## Quoted passage
▬▬▬▬▬▬

In order to give a more specific answer to your question, let $K:=((-\Delta)+ 1)^{-1}$ be the inverse operator mapping the datum $f$ to the solution $u=Kf$ of $-\Delta u+u=f$. By standard elliptic regularity $K$ is a continuous operator from $L^2$ to $H^2$. Here I'm assuming that your boundary conditions, which you apparently don't prescribe explicitly, are nice enough so that this standard regularity machinery works. If not, the just replace $H^2(\Omega)$ below by $H^1(\Omega)$.

Answers

  • Bochner space is the key word here. In your first equation you implicitly consider $f(t)=f(.,.,t)$ as an element of $L^2(\Omega)$ for fixed time. (By the way: it seems that you work exclusively in spatial dimension 2, $(x,y)\in\Omega\subset \mathbb R^2$, if so it would be better to edit your question for the sake of clarity.) This is exactly what Bochner spaces do, typically $L^2((0,T);X)$ is the space of squared integrable functions $f:(0,T)\to X$ with values in the Banach space $X$, here you may want to consider of course $X=L^2(\Omega)$. Just a quick comment, though: whether an $L^2$ function $f(x,y,t)$ in space-time (in the classical sense) can actually be considered as such a Bochner function $t\mapsto f(.,.,t)\in L^2(\Omega)$, and conversely, is actually slightly more delicate than what it may seem at first sight. But this is whole different topics so let me not elaborate too much here, just google "Bochner space" or look up this keyword here on Math.MO you'll find quasillions of related questions and answers.

  • For your second question the answer is yes. But in order to define $u(t)$ you need to be able to evaluate $f(t)$ at (almost every) time $t$. This is my first answer to your question, so let's assume that indeed your datum $f\in L^2(0,T;L^2(\Omega))$. In this setup it makes sense to evaluate $f(t)\in L^2(\Omega)$ for a.e. $t\in (0,T)$, hence you can define $$ u(t):= K[f(t)]=(-\Delta +1)^{-1}f(t) \in H^2(\Omega) \qquad \mbox{for a.e. }t. $$ So the answer is yes, and moreover you see that $u(t)$ lies in the better space $H^2(\Omega)$. Actually what this shows is that $u$ can be properly defined as an element of the Bochner space $L^2(0,T;H^2(\Omega))$. Note here that since $u$ is only defined for a.e. time clearly evaluating $u(0)$ does not make sense (you can always redefine $u$ on a negligible set of times and still get the same $L^2(0,T;H^2(\Omega))$ element)

▬▬▬▬▬▬

## Collected data
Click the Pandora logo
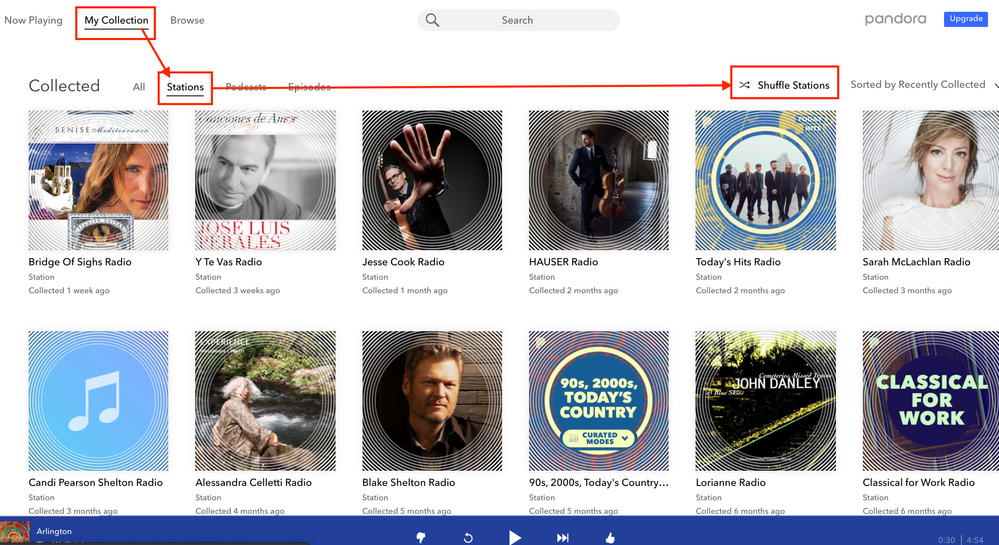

▬▬▬▬▬▬

## Objective
Extract the part of the elliptic regularity answer above between "In order to give" and "below by $H^1(\Omega)$.", inclusive, copying it word for word.

## Written response
In order to give a more specific answer to your question, let $K:=((-\Delta)+ 1)^{-1}$ be the inverse operator mapping the datum $f$ to the solution $u=Kf$ of $-\Delta u+u=f$. By standard elliptic regularity $K$ is a continuous operator from $L^2$ to $H^2$. Here I'm assuming that your boundary conditions, which you apparently don't prescribe explicitly, are nice enough so that this standard regularity machinery works. If not, the just replace $H^2(\Omega)$ below by $H^1(\Omega)$.